To meet the 10% target in areas within national jurisdiction, a further 2.2 million km2 of MPAs will be required. For the 10% target to be reached on the high seas, an additional 21.5 million km2 will need to be protected there.

Few countries outside of the eastern Pacific Ocean have reached the target of 10% of marine areas protected; most countries report protected area coverage between 1% and 5%.

www.unep-wcmc.org/resources-and-data/protected-planet-report-2014


SeaStates G20 2014 report (Marine Conservation Institute, 18 pp.)

This report compares how the countries with the 20 largest economies in the world (the "G20 countries") compare in marine conservation, as measured by the percentage of their national waters set aside in no-take areas. Compiled using the MPAtlas database (www.mpatlas.org), the report finds the US leading in no-take area coverage, with 9.88% of its waters off-limits to fishing. Only four other G20 countries have no-take coverage above 1%: UK (9.73%), South Africa (4.46%), Australia (4.13%), and Saudi Arabia (2.14%). "G20 member countries are the most financially able countries in the world," states the report. "Yet their commitment to protecting their coastal waters is lacking."

www.marine-conservation.org/seastates/g20/2014/


Protected Area Governance and Management (IUCN, 1000 pp.)

Announced at WPC, this enormous book will cover all aspects of protected area governance and management - combining original text, case studies from across the world, and the latest scientific literature. Five editors, 164 principal and supporting authors, and 27 peer reviewers contributed to the publication over a period of two and a half years. It will be available in print copy and free online in February 2015 at the URL below.

http://press.anu.edu.au/titles/protected-area-governance-and-management


A Primer on Governance for Protected and Conserved Areas (IUCN, 24 pp.)

A basic text on the types of governance for protected areas and other effective area-based conservation measures. The primer also describes the IUCN principles of good governance for protected areas, and outlines the concept of governance vitality.

https://portals.iucn.org/library/node/44874


Building Networks of MPAs: New Insights from IMPAC 3 (supplement to the journal Aquatic Conservation: Marine and Freshwater Ecosystems; 245 pp.)

This journal supplement features 19 articles on key outcomes from the Third International MPA Congress (IMPAC 3), held in 2013 in Marseille, France. Covered topics include governance challenges, achieving ecological coherence, managing for migratory species, regional management issues, innovation in MPA communications, and much more. The articles are available for free.

http://onlinelibrary.wiley.com/doi/10.1002/aqc.v24.S2/issuetoc


Executive Summary: Focusing Action, Picking Up the Pace for Ocean Conservation (IMPAC 3 organizers; 60 pp.)
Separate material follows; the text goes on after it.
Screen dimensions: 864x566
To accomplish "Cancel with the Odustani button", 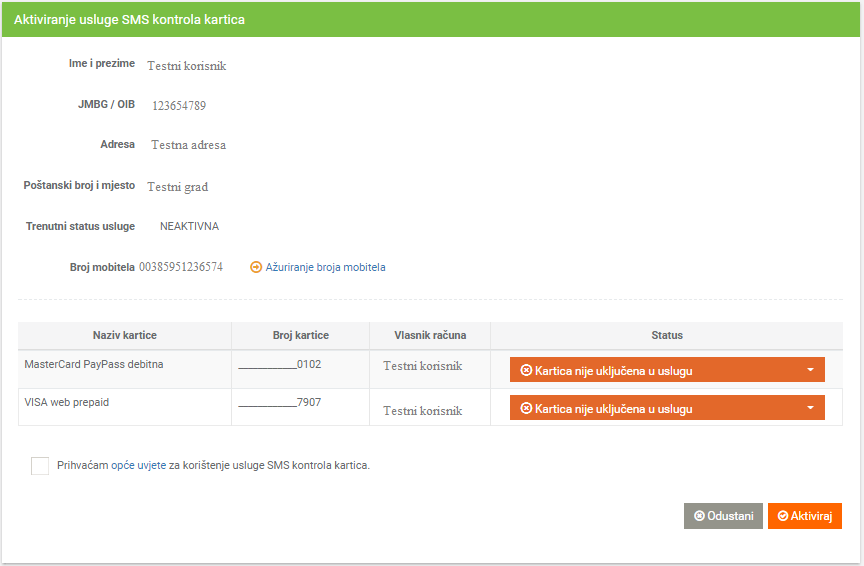I will [x=723, y=516].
This report is the official summary of the Third International MPA Congress (IMPAC 3), held in 2013 in Marseille, France. It describes the conference's day-by-day coverage of issues, the high-level policy meeting that was convened immediately after IMPAC 3, and the planning for IMPAC 4, which will be held in Chile in 2017.
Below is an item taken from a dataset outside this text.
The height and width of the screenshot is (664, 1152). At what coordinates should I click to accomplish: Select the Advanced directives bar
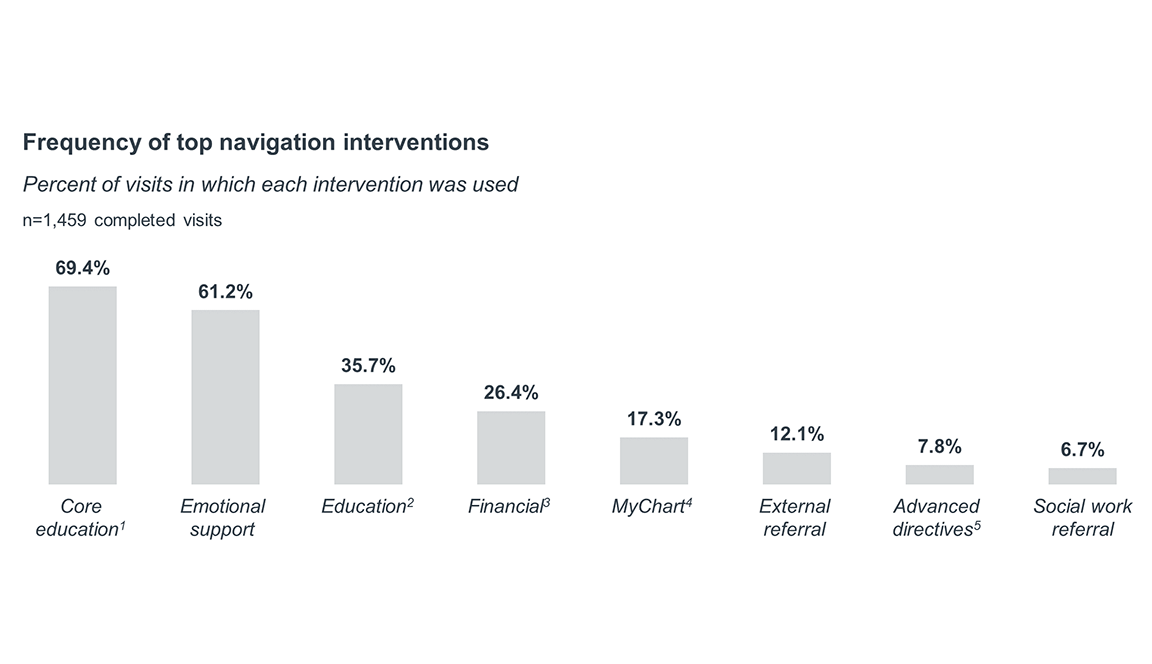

www.impac3.org/en/outcomes/executive-summary


Tourism and Visitor Management in Protected Areas: Guidelines for Sustainability (IUCN; 269 pp.)

This is the third edition of IUCN's tourism management guidelines report, and represents a major update of the previous 2002 edition. The report includes contributions from more than 50 experts worldwide, and examples from 45 countries. It concludes that increasing the number of visitors to protected areas can be an effective tool for conservation and community development as long as well-functioning management systems are in place. The guidelines are intended to apply equally to terrestrial and marine protected areas - there is no separate chapter on MPAs. The report was launched at WPC but will not be available until 2015. However, a review copy of the report is available at the URL below.

http://biodiversity-l.iisd.org/news/iucn-report-sustainable-tourism-can-conserve-protected-areas


Tourism Concessions in Protected Natural Areas: Guidelines for Managers (UNDP; 304 pp.)

This publication helps protected area staff to develop and manage concession activities in ways that maximize the benefits to conservation and communities. It walks the reader through planning for concessions, conducting environmental impact assessments, awarding business opportunities, working out contracts, monitoring performance, and more.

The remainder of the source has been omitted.